__Try it__. Whenever a line below holds the word "Given", copy that line.

__Dataset content__.
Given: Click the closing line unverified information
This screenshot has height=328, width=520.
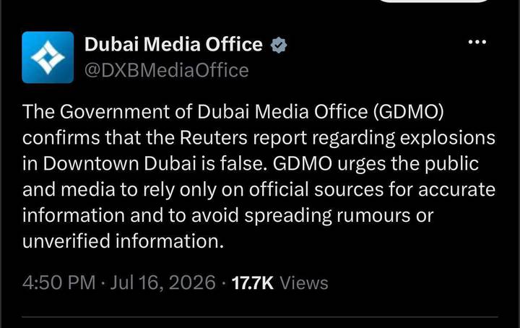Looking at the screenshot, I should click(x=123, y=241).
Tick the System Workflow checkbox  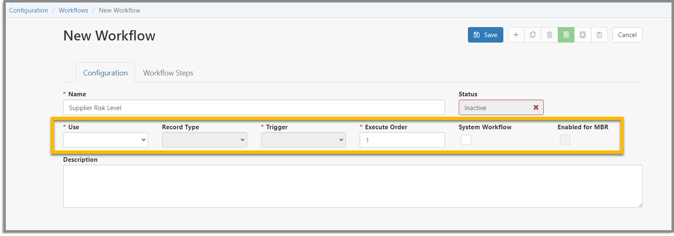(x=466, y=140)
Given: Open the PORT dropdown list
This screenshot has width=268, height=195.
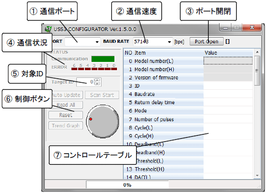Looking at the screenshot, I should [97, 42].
---
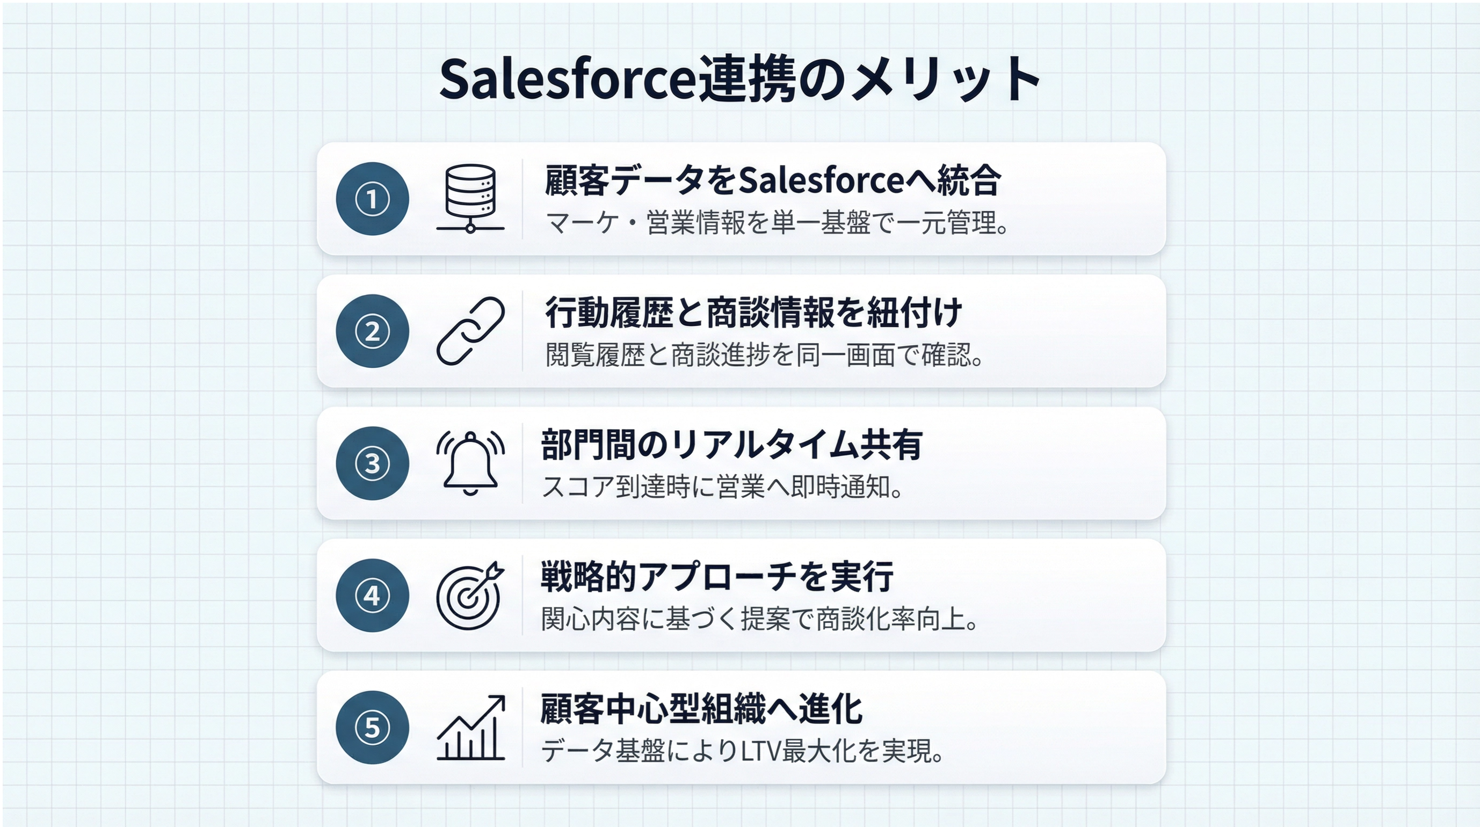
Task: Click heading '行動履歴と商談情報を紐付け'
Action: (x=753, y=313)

__Exercise solution__.
Given: Click the closing line unverified information
Given: Open the PORT dropdown list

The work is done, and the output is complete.